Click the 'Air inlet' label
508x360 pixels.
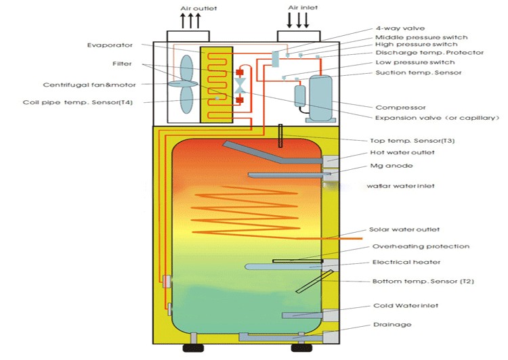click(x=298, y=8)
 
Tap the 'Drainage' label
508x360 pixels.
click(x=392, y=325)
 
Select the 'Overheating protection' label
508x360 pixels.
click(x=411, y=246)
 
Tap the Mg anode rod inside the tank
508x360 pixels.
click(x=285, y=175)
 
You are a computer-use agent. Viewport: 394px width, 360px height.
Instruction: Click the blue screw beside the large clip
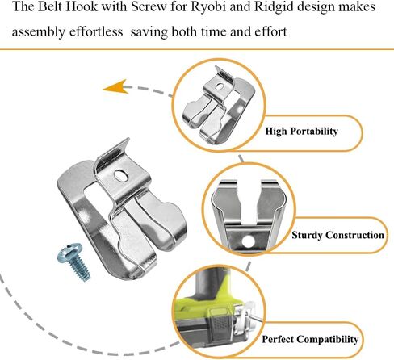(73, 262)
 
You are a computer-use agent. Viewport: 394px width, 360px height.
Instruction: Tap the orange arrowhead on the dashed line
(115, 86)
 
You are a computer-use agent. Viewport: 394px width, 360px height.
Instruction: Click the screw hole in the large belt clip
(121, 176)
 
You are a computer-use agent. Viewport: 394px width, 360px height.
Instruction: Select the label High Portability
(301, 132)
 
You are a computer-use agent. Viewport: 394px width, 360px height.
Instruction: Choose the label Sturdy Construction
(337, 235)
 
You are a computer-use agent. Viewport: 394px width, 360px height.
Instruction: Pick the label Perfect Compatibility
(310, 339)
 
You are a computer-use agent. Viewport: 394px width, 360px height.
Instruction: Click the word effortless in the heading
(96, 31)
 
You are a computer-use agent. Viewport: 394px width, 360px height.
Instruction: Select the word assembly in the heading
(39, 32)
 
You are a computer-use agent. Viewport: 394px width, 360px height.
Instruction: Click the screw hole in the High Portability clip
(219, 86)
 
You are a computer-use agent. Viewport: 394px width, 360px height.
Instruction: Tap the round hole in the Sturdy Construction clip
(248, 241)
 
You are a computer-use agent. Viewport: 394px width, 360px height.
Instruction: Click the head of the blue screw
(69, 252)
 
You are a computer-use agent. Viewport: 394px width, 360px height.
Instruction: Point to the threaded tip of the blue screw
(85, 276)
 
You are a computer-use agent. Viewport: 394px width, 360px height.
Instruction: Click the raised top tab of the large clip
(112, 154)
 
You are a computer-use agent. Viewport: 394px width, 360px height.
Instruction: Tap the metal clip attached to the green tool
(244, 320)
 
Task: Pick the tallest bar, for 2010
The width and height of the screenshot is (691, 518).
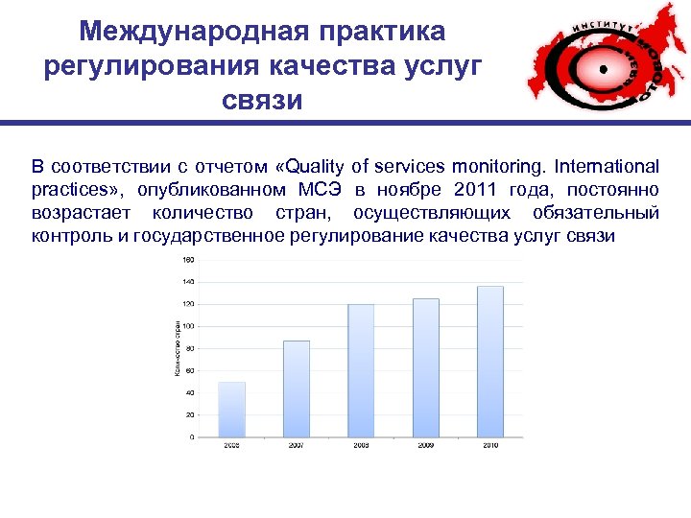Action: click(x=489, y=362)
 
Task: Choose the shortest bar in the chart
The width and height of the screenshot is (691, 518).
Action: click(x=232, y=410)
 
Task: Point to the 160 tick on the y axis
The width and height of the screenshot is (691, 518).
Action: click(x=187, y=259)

◆ ◆ ◆

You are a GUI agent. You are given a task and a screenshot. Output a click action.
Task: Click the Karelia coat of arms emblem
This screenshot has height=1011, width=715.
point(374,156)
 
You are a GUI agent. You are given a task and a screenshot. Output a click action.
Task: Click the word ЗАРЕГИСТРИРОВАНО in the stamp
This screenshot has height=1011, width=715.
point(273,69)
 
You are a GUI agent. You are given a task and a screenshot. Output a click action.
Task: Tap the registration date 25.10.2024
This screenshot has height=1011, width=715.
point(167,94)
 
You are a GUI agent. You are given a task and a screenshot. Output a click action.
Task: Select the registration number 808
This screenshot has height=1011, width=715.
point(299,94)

◆ ◆ ◆

Directive:
Rewrite the data from the line containing "Task: Pick the tallest bar, for 2010" down to the line containing "Action: click(x=187, y=259)", changing "bar" to "column" and keeping everything else the same. Leave out the pictures.

Exercise result:
Task: Pick the tallest column, for 2010
The width and height of the screenshot is (691, 518).
Action: click(x=489, y=362)
 
Task: Choose the shortest column in the chart
The width and height of the screenshot is (691, 518).
Action: click(x=232, y=410)
 
Task: Point to the 160 tick on the y axis
The width and height of the screenshot is (691, 518).
Action: click(x=187, y=259)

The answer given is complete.